武蔵野という映画のテクストの鑑賞者であった独歩は、そこからえた感慨・感動・詩興をこの小説/テクストに編んでいる。すると、それをさらに読んでいる我々は、まずこの小説というテクストを読むと同時に、その背後にある武蔵野というテクストも間接的に読むことになる。実際、この小説の文の作りは、武蔵野の自然を興深く描くために、微に入り細にわたり入り組んでいる。我々はまず、この小説の文の作り・構造から、武蔵野自体の構造に思い至る。武蔵野自体も機微に満ち入り組んだ構造をしていることが分かる。さらに、武蔵野には、この小説に描かれたのと同質な映像が、この小説に描かれていない部分にも無数にあるんだろうな、ということに思い至る。いわば独歩は武蔵野をサンプリングしているのである。
ところで、我々は、独歩がサンプリングしてこの小説に仕立て上げたところの武蔵野を、さらにサンプリングして読むことになる。独歩の記述は面白いところも退屈なところもあり、我々としては、それを読むに当たり非常にムラのある心理で読んでいる。

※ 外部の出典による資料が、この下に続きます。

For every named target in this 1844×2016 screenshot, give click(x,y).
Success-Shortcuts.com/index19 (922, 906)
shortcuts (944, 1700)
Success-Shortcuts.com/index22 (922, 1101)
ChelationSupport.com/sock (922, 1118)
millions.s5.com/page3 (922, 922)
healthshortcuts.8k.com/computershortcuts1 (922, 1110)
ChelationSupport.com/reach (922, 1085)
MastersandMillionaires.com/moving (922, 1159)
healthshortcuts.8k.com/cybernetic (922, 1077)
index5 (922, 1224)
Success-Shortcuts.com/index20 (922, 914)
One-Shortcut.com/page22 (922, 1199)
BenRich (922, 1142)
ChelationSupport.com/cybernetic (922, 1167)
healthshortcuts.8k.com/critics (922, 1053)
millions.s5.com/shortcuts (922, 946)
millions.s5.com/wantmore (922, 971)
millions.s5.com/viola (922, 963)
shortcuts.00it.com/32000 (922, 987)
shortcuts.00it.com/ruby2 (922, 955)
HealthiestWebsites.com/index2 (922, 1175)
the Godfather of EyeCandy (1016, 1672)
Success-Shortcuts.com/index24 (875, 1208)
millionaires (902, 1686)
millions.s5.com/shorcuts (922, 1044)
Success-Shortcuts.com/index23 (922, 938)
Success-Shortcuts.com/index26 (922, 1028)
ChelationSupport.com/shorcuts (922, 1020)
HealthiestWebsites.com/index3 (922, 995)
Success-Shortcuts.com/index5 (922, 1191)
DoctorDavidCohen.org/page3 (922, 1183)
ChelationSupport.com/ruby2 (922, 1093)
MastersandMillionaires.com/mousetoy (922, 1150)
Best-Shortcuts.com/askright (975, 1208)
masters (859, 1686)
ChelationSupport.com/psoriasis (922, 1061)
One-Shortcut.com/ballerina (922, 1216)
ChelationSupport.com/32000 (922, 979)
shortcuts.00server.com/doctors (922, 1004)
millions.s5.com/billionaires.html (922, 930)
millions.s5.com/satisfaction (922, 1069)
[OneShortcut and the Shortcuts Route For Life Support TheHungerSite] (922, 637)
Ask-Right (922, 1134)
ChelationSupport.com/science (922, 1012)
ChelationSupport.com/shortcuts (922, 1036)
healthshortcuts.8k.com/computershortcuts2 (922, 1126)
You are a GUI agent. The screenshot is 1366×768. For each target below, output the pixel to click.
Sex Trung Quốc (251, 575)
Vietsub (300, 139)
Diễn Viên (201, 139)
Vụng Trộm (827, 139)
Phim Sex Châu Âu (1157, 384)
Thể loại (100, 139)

ここに存在する二重のムラ、二重のサンプリングは、何か、テクストというものが、どんどん言及されていくにつれ、様々に変容していく動的なものであることを示してはいないだろうか。武蔵野は一つのテクストだったが、それを独歩が鑑賞するとき、動的に変形させられる。さらに、独歩の小説を読む我々は、それをさらに変形して受容する。テクストのオリジナリティなどを論じることよりも、テクストがいかに受容の連鎖の中で変容し運動していくかのほうが重要であることが分かる。